3. Computer storage system.

1. Symmetric multiprocessor SMP

In addition to the MMU and registers (close to the CPU's working cycle), etc., the CPU also has a CPU core, which is specifically designed to process data. A CPU has multiple cores that can be used to run your code in parallel. Many companies in the industry use multiple CPUs. This structure is called a symmetric multiprocessor.

2. Principle of program locality

Spatial locality:

A program is composed of instructions and data. Spatial locality means that after one data is accessed, other data very close to the data may also be accessed subsequently.

Time locality:

Generally speaking, when a program is executed, it may be accessed soon. The same principle applies to data. Once a piece of data is accessed, it is likely to be accessed again.

It is precisely because of the existence of program locality that, generally speaking, we need to cache data whether it is considered from the perspective of spatial locality or temporal locality.

Expanded knowledge:

Since the register storage space inside the CPU is limited, memory is used to store data. However, since the speed of the CPU and the speed of the memory are not at the same level at all, so in processing Most of them are waiting when the data is returned (the CPU needs to fetch a piece of data from the memory, and it can be processed in one rotation of the CPU, while the memory may need to rotate 20 times). In order to improve efficiency, the concept of caching emerged.

Now that we know the principle of locality of the program, we also know that in order to obtain more space, the CPU actually uses time to exchange space, but the cache can directly let the CPU get the data, saving time, so When it comes to caching, it means using space to exchange time.

3. Even if you enter the storage system

　　　　　　　　　　　　　　　　　　　　　　　　　　　　　　　　　　　　　　　　　　　　　　　　　　　　　　　　　　　　　　　　　　　　　　　　　　　　　　　　　　　　uku\\

Friends who work during working hours may have seen tape drives, and now they are basically all Many companies are using hard disks to replace tape drives, so let’s look at the structure of the home computer we are most familiar with. The data is different from the last time it was stored. We can give a simple example. There is a big gap between their weekly storage cycles. Particularly obvious is the mechanical hard drive and memory. The gap between the two in terms of access is quite large.

Expand some knowledge:

Compared with your home desktop or laptop, you may have dismantled it yourself and talked about mechanical hard drives, solid-state drives or memory, etc. But maybe you haven't seen the cache physical device, but it is actually on the CPU. So there may be some blind spots in our understanding of it.
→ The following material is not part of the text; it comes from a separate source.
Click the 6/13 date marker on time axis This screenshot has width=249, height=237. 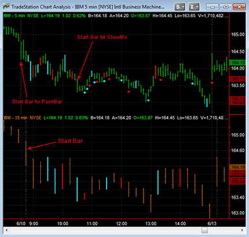click(212, 224)
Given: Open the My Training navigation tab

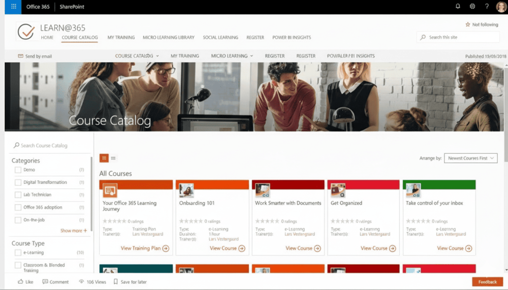Looking at the screenshot, I should pos(121,38).
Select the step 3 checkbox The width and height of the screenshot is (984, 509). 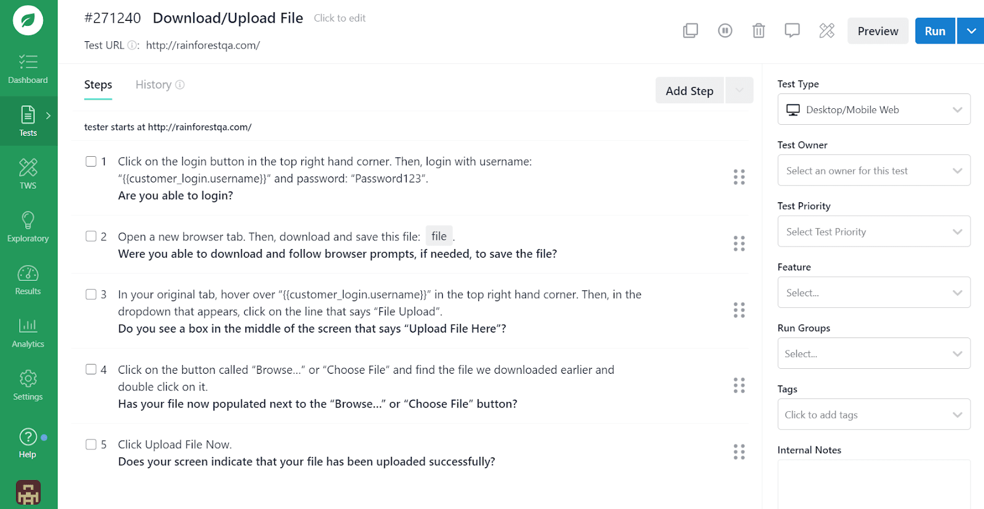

Let’s talk about the first-level cache and headphone cache. When their CPU fetches data there, the time period is basically not very long, because both the first-level cache and the second-level cache are internal resources of the CPU core. (Under the same hardware conditions, the market price of 128k L1 cache may be around 300 yuan, the market price of 256k L1 cache may be around 600 yuan, and the market price of 512k L1 cache may be over four digits. You can refer to JD.com for the specific price. This is enough to show that the cost of cache is very high!) At this time, you may ask what about the third-level cache? In fact, the third-level cache is the space shared by multiple CPUs. Of course, multiple CPUs also share memory.

　　　　　　　　　　　　　　　　　　　　　　　　　　　　　　　　　　　　　　　　　　　　　　　　　　　　　　　　　　　　　　　　　　　　　　　　　　　　　　　　　　　die | 4. Non-uniform memory access (NUMA)

We know that when multiple CPUs share level 3 cache or memory, they will An issue arises, that of resource expropriation. We know that variables or strings have memory addresses when they are saved in memory. How do they get the memory address? We can refer to the picture below:

Yes, these hardware experts divide the three-level cache and let different CPUs occupy different memory addresses. In this way, we It is understandable that they all have their own level 3 cache area, and there will be no problem of resource grabbing, but it should be noted that they are still the same level 3 cache. Just like Beijing has Chaoyang District, Fengtai District, Daxing District, Haidian District, etc., but they are all part of Beijing. We can understand here. This is NUMA, and its characteristics are: non-uniform memory access, each has its own memory space.

Extended knowledge:

Then the problem is, based on the reload result, if the process running on cpu1 is suspended, its address is recorded in its own cache address , but how is it handled by CPU2 when it runs the program again?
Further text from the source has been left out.